After mostly ignoring the NFL combine a few things became clear this week. Namely, that hand size matters a HUGE amount (Note: Perverts leave NOW). With the start of free agency we were greeted with a video of Brock Osweiler keeping a fight from occurring. The video was posted on TMZ, and if you watch closely you’ll see that hand size matters. Brock Osweiler never actually drops his pizza even as he defuses a fight. If you look at Brock Osweiler’s hand size at the combine, he measures in at 9 7/8″. That’s pretty big.
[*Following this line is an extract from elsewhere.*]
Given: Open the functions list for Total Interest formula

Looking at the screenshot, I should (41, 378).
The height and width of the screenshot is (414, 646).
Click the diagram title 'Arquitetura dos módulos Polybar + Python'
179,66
In and unscientific method I quickly measured my hand size as the NFL does. My hand measures in at 9 1/4″. For control I measured my family members too. My brother measures in at 8 1/4,” my Mom at 9,” and my step-dad at 9 1/4.” I play piano, but my brother does not, leading to my hand span being larger as a result (See Brandon Allen and his Magic Hand Stretches). To put this into perspective Rotoworld posted this great article which shows that everyone (except my brother) has bigger hands than Michael Vick (8.5″), even my mother. Yet none of us even reach Favre or Russell Wilson’s 10+ inch hands. And on a more hilarious note, my Mom has bigger hands than Tony Romo…. Jerry Jones you’d better start looking for a new quarterback.
So Osweiler’s hands aren’t the biggest of all-time, but they’re bigger than mine and that’s enough to be a decent NFL QB. So with Osweiler joining the Texans I believe they’re in good hands. Wow, that pun wasn’t even intentional. It burns my eyes. But mostly hurt my hands to type that.
Now everyone take a deep breath. Because Osweiler isn’t going to bust like I’ve heard so many people say. Is he worth less money than Jay Cutler? Yes. And that’s exactly the contract that he got. Go get ’em Osweiler. I hope you enjoyed my very unscientific methodology.